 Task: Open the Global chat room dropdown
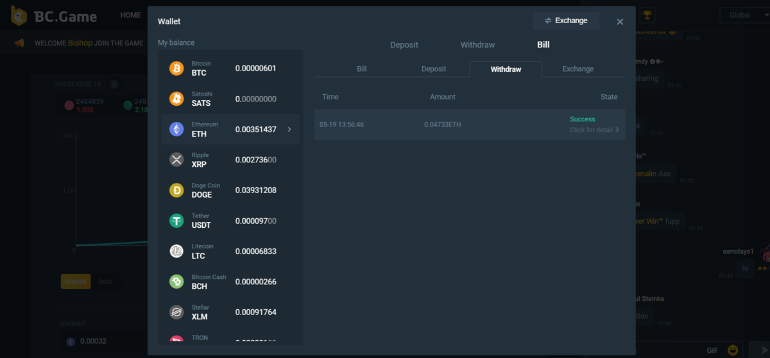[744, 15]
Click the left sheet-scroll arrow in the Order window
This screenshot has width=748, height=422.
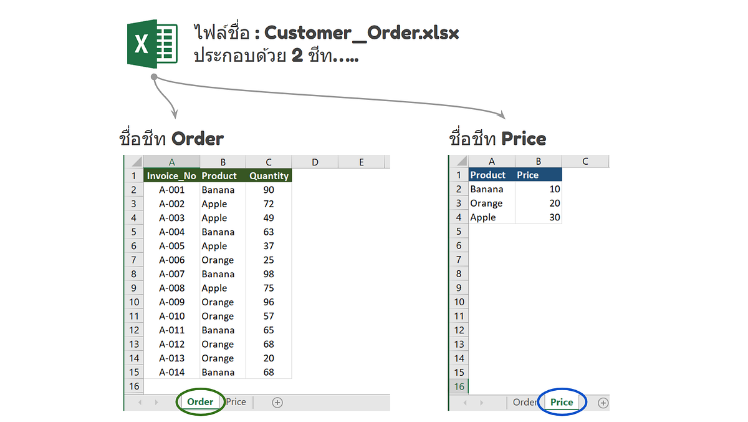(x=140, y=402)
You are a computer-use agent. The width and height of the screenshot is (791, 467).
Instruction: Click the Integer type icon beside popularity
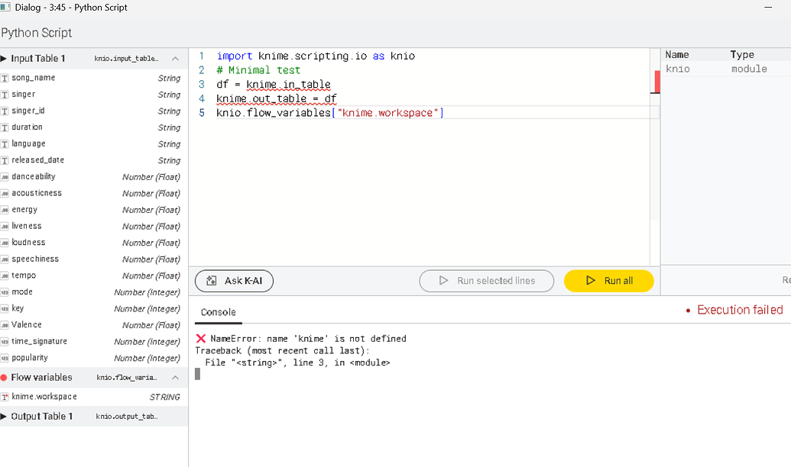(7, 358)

--

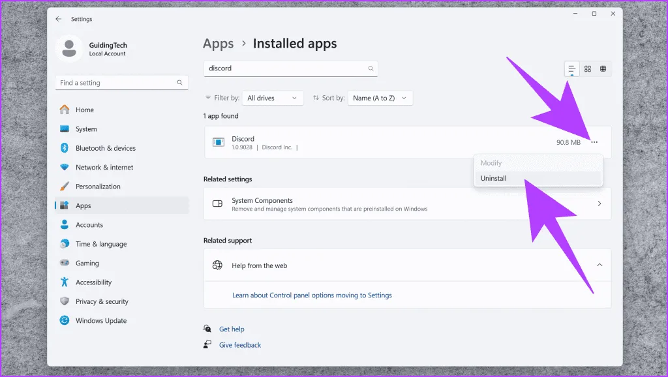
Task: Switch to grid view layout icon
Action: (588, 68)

## EXERCISE OBJECTIVE
Pick out each line in the listing above that contains the word "Task" and copy those lines.

## THE OUTPUT
 Task: Open the Global chat room dropdown
Task: Switch to grid view layout icon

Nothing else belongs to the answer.